Despite the Editors’ intention to maintain a phylogenetic perspective on the overall theme of the book, it is a pity that only a single chapter is given over to stress gene expression in plants. This, to my mind, is an important oversight, as the identification of environmentally regulated beneficial stress genes in plants has fuelled their practical application in commercial crop production to a level of success unrealised in animal biology. Warren, Thorlby and Knight offset this by providing an excellent and exhaustive review of the regulation, experimental mutation and transgenic potential of cold-induced genes in Arabidopsis. As the bulk of currently identified cold-induced genes in this species have animal homologues, the relevance of this area clearly extends beyond the plant world.

The examination of insect diapause and prokaryotic gene expression in the deep sea provides an excellent opportunity to examine alternative environmental cues, such as day length and pressure, as regulators of gene expression and cell function. In the case of diapause, Delinger discusses the possibility that circadian ‘clock genes’ regulate forms of developmental diapause in insects that modulate tissue differentiation by peptide hormones. Kato and co-authors take the example of prokaryotic piezophiles to examine how pressure-regulated operon transcriptional complexes are activated by pressures as high as 50∼MPa.
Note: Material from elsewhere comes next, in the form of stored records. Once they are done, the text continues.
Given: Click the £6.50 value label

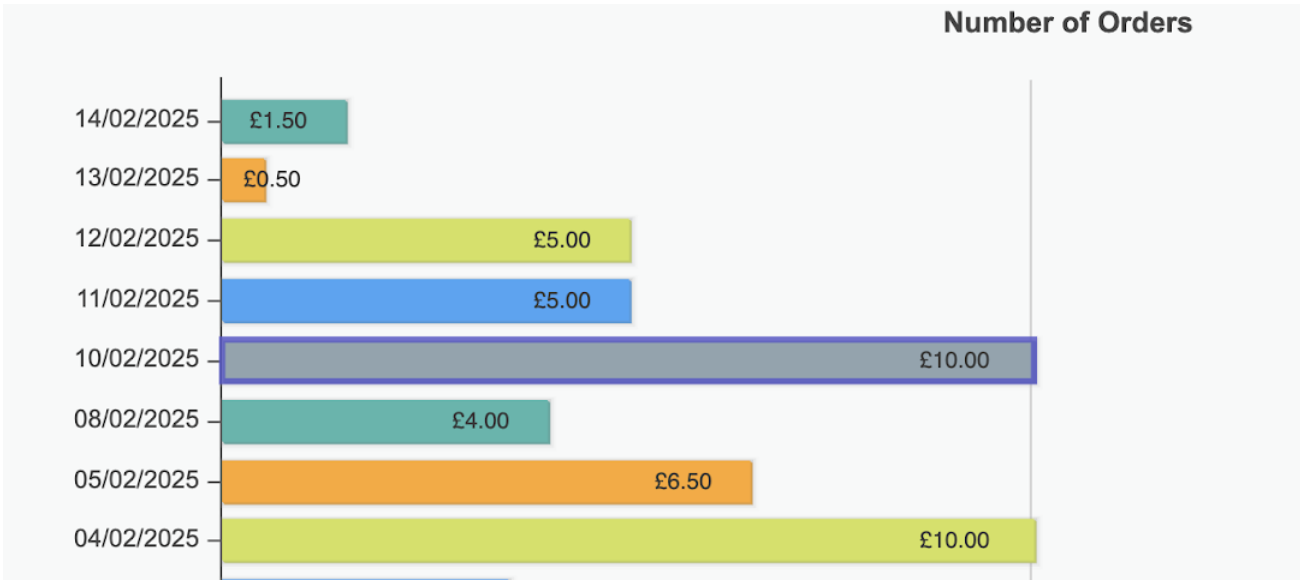Looking at the screenshot, I should (x=683, y=481).
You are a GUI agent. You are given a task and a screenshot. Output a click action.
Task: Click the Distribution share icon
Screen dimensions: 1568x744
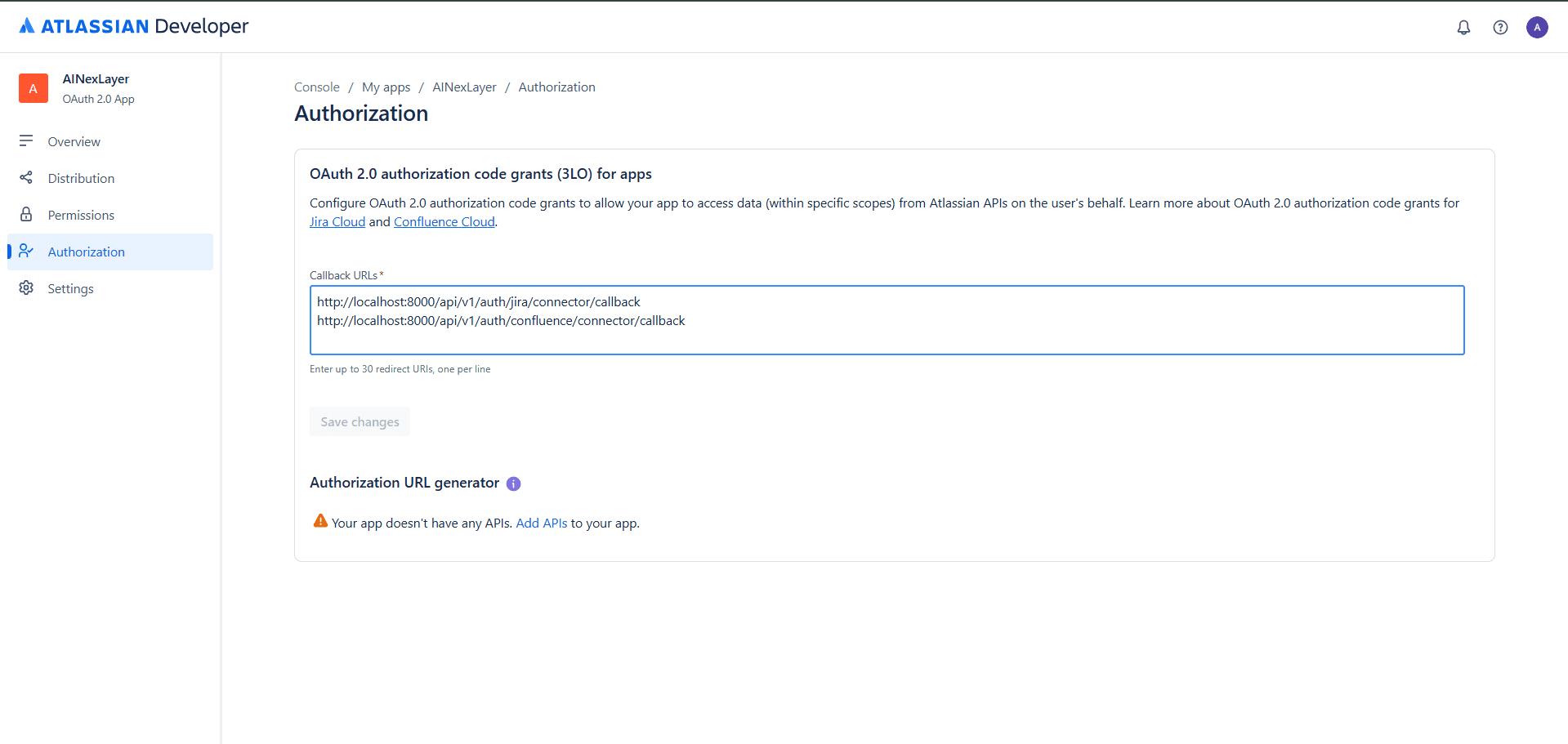click(26, 177)
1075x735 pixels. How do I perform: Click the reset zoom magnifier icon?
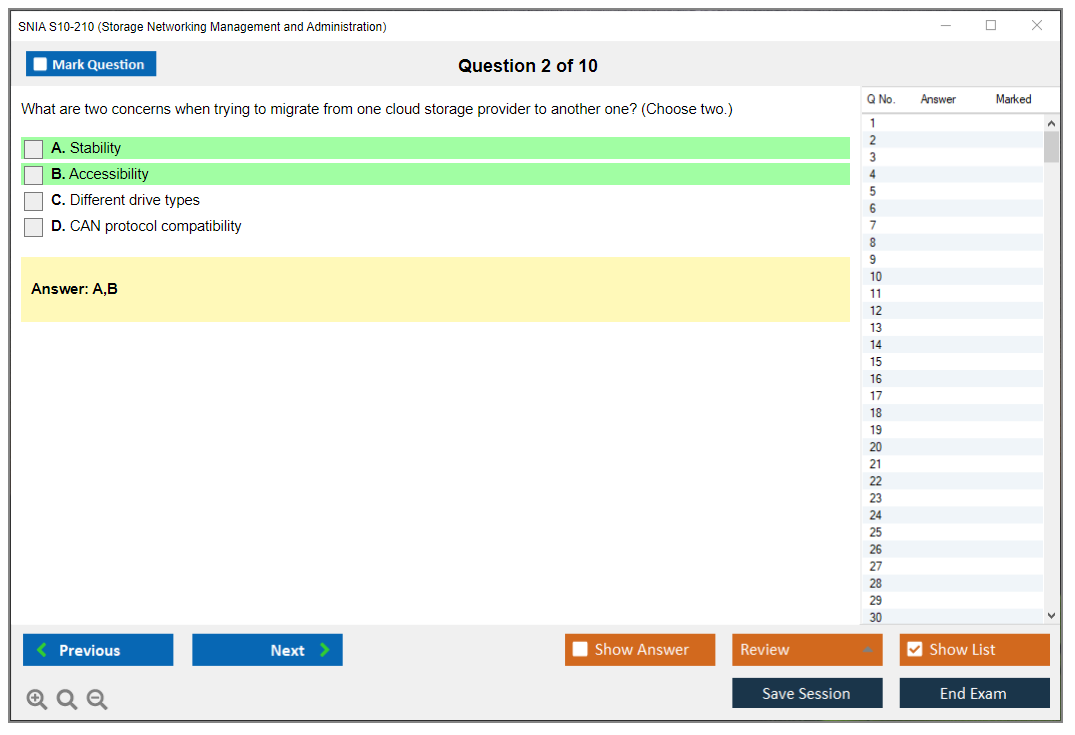click(x=67, y=700)

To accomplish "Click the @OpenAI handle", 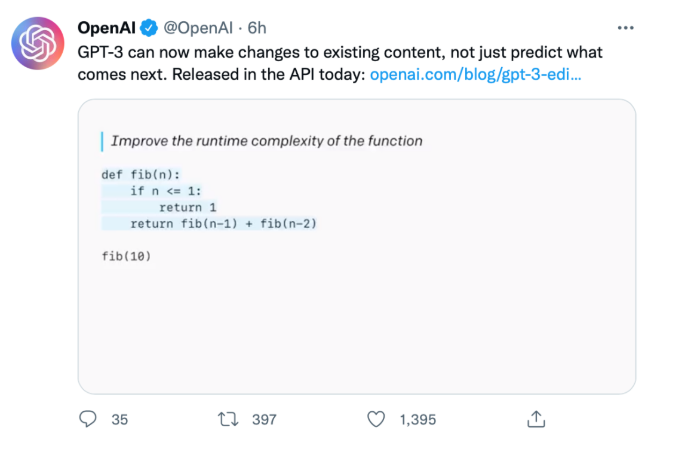I will click(196, 27).
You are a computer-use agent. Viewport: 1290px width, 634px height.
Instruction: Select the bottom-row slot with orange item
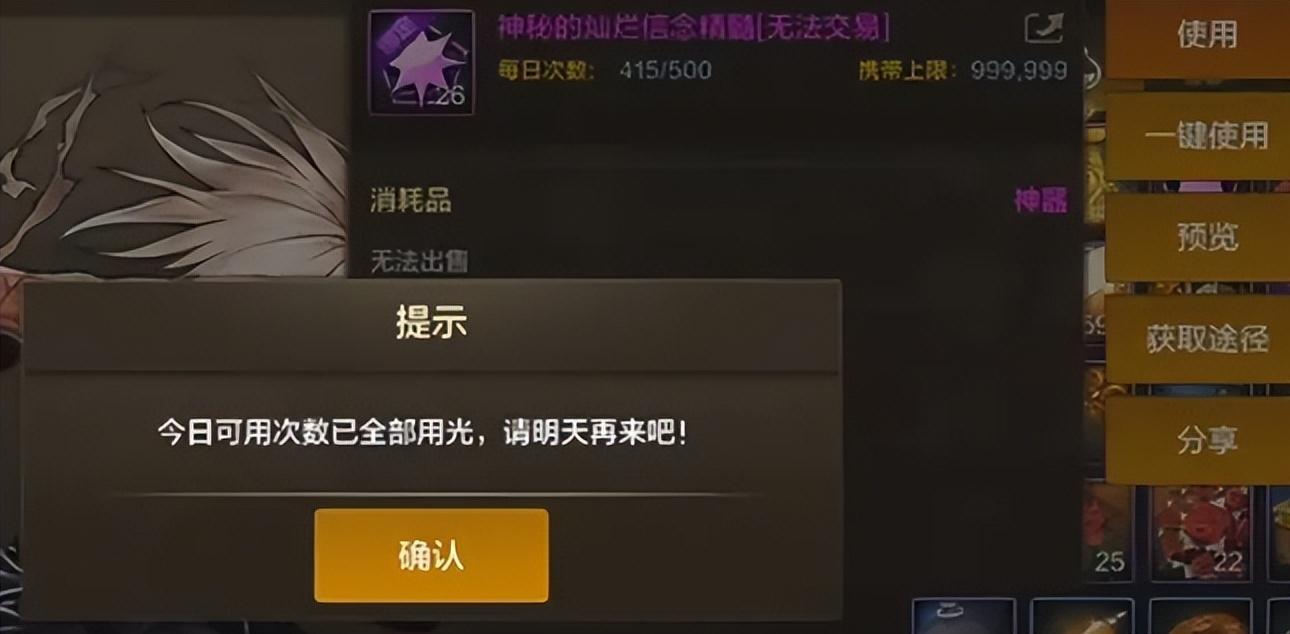point(1201,616)
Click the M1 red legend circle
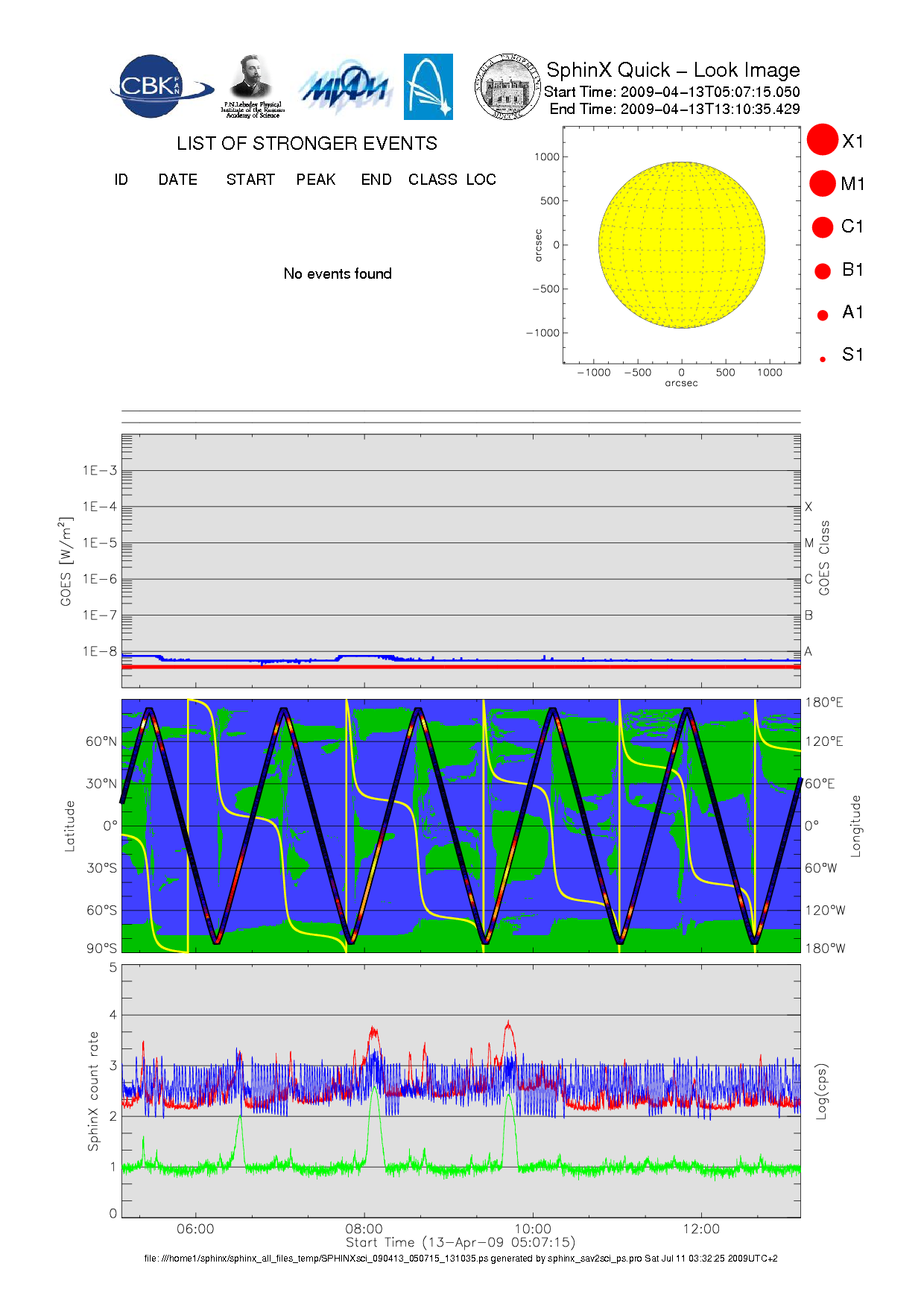Viewport: 924px width, 1307px height. tap(823, 183)
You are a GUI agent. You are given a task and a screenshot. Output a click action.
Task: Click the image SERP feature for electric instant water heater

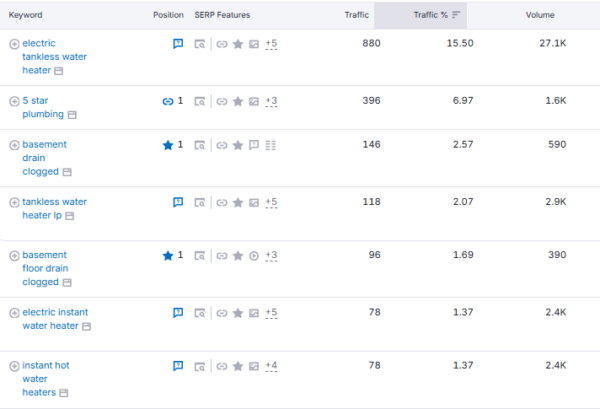coord(254,313)
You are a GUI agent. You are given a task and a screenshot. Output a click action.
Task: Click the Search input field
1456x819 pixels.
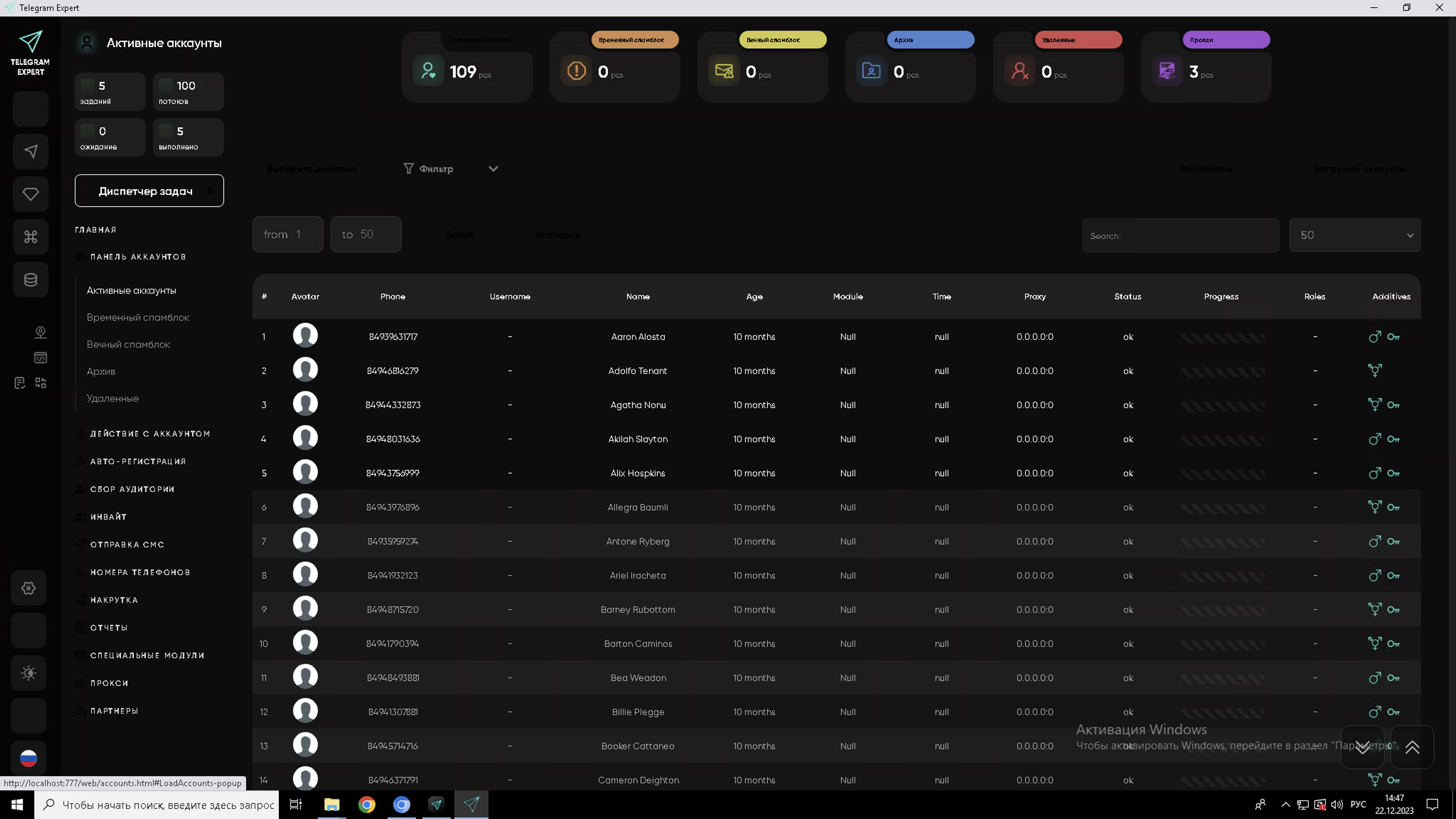[x=1180, y=236]
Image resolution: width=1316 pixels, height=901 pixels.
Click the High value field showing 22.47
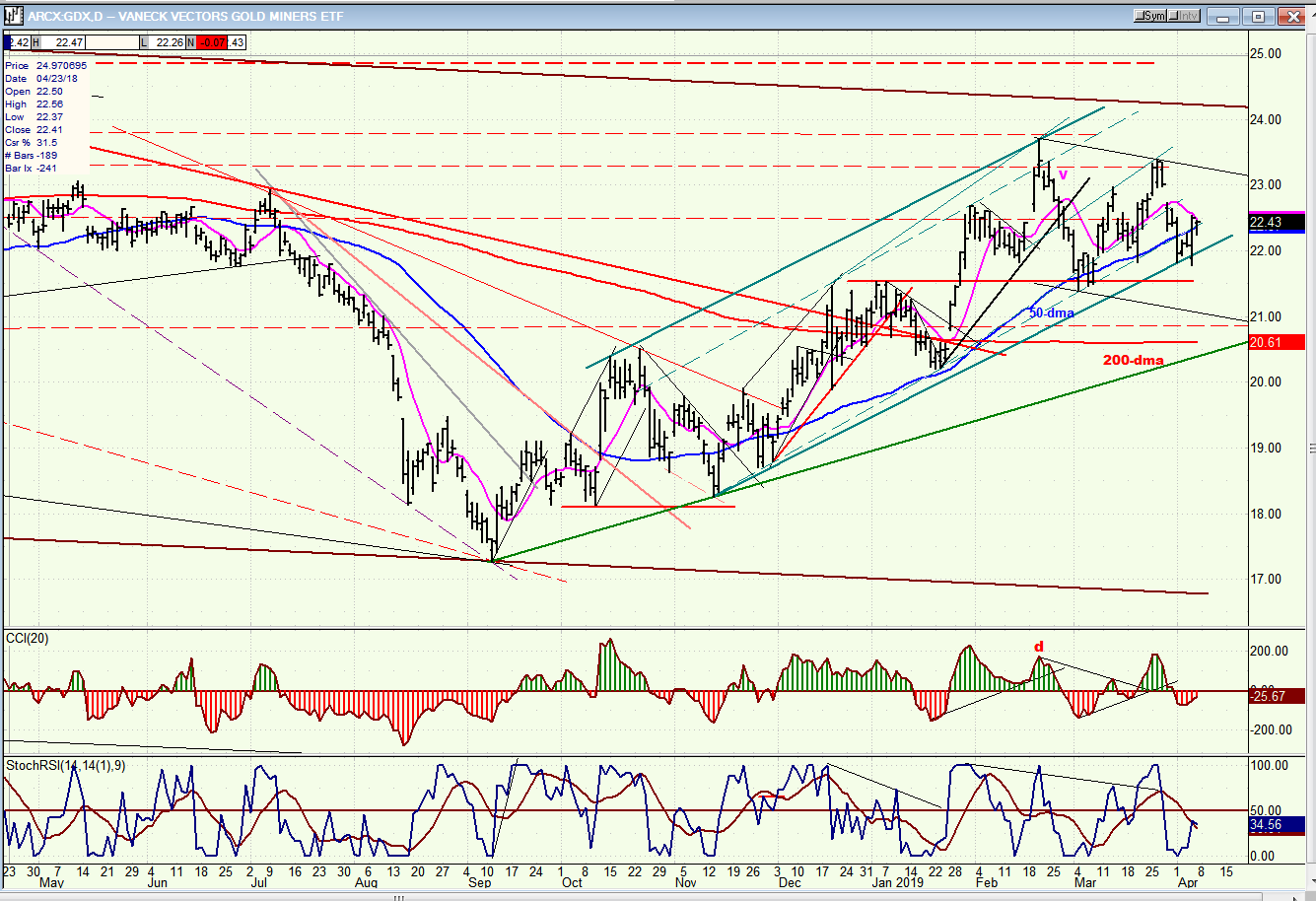coord(68,42)
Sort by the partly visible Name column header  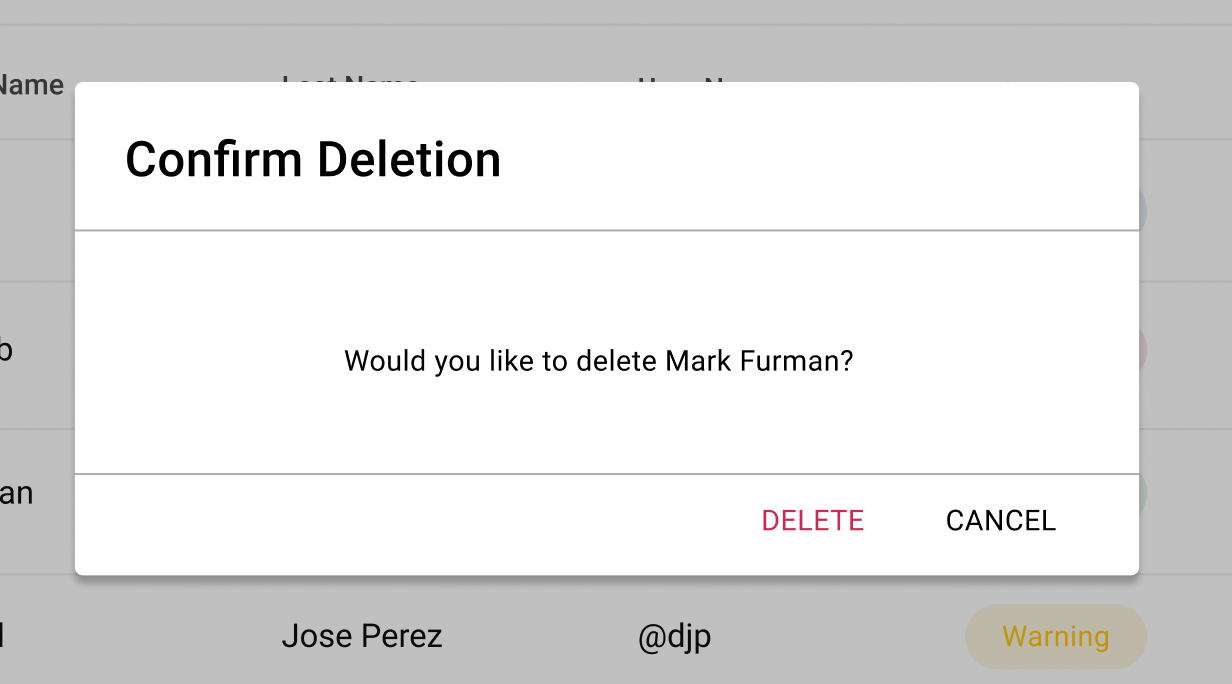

The function of the respiratory chain is also examined in this environment, where the expression of specialised cytochromes is necessary to overcome diffusion limitation resulting from the combination of low temperature and high pressure. The final chapter of the volume (Zhu, McKendry and Chavez) examines copper ion homeostasis in yeast and deals with the peculiar requirements of genes involved in metal sensing and transport to offset metal ion toxicity against their physiological role in supporting respiratory chain, antioxidant and redox reactions. As this potentially vast topic area is confined to a single chapter, crucial roles for transition metal sensing and transport in the feedback regulation of a wealth of stress gene families are under-explored in the book.

In the preface to the volume, the Editors state that their goal was to explore metabolic and genetic responses to environmental stresses with an added emphasis on the role that these may play in defining ecological and evolutionary species traits. This goal carries with it the need to integrate the varied perspectives presented within the book and, so, the volume would have benefited from clearer organisation and a summarising chapter contrasting the unifying versus exceptional themes among stress-evoked gene responses. Whether or not the volume ultimately succeeds in achieving the task of defining exactly what constitutes ‘environmental stress’ and ‘adaptive gene responses’, depends on the perspective of the individual reader; however, my impression is that it comes a good deal closer than any other book published in this area. Its broad phylogenetic, evolutionary, ecological and molecular treatment of the topic makes it a highly recommended read for anyone interested in understanding how cells, tissues, organisms and populations sense and respond to change in the outside world.